[[ Input, beginning ]]

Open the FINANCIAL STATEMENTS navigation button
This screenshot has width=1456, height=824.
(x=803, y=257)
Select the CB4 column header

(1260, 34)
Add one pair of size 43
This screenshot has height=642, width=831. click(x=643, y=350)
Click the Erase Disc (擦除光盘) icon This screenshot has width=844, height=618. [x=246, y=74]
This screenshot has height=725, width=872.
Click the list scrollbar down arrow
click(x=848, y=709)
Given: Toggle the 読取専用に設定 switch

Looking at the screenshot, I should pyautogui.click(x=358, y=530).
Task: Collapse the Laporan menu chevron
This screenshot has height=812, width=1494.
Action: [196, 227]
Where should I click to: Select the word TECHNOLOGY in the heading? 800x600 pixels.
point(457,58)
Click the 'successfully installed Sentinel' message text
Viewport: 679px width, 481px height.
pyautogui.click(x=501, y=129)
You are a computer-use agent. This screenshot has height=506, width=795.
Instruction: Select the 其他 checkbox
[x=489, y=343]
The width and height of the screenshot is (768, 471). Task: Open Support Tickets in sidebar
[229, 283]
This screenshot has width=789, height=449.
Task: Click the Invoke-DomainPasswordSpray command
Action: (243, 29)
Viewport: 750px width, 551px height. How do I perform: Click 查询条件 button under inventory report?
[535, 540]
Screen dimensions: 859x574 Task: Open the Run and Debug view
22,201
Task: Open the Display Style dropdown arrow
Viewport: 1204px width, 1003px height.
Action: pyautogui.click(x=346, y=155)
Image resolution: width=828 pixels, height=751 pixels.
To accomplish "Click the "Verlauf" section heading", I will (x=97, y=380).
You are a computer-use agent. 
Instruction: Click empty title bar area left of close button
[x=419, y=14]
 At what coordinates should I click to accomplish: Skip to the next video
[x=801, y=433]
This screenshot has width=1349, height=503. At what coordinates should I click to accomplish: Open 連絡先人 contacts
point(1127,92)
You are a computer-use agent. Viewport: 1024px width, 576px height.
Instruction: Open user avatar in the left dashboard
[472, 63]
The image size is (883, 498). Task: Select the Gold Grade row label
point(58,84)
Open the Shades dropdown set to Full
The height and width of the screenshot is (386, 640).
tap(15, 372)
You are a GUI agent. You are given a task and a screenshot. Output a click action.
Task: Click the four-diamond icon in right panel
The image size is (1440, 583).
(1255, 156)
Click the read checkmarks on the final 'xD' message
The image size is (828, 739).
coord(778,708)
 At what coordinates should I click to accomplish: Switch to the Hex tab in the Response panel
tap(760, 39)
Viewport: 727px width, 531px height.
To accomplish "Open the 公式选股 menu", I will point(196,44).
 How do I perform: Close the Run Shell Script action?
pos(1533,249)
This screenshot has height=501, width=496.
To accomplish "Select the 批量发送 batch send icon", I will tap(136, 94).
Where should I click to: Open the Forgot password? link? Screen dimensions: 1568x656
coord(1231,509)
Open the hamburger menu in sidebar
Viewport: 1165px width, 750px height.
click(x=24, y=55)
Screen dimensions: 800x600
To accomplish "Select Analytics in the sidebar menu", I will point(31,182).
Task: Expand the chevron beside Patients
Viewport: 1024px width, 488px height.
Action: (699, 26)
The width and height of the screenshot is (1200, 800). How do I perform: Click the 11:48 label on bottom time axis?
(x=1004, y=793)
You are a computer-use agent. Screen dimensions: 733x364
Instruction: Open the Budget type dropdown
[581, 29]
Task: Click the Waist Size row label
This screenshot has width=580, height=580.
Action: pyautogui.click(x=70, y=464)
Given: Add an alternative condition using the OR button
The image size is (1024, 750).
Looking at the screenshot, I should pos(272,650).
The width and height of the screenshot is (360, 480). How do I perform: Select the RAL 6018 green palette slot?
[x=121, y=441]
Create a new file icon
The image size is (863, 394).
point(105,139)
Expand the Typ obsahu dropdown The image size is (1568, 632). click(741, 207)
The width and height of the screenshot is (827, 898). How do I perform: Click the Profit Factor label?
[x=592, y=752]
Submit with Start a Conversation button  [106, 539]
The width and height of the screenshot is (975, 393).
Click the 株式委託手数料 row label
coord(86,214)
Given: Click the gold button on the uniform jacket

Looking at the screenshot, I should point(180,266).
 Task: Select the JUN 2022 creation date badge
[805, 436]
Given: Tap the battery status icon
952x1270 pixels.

[[ Input, end ]]

Please find, in the entries above, every line where "will" occurs, and copy it.

To accomplish "Click the "Verlauf" section heading", I will (x=97, y=380).
To accomplish "Open the 公式选股 menu", I will point(196,44).
To accomplish "Select the 批量发送 batch send icon", I will tap(136, 94).
To accomplish "Select Analytics in the sidebar menu", I will point(31,182).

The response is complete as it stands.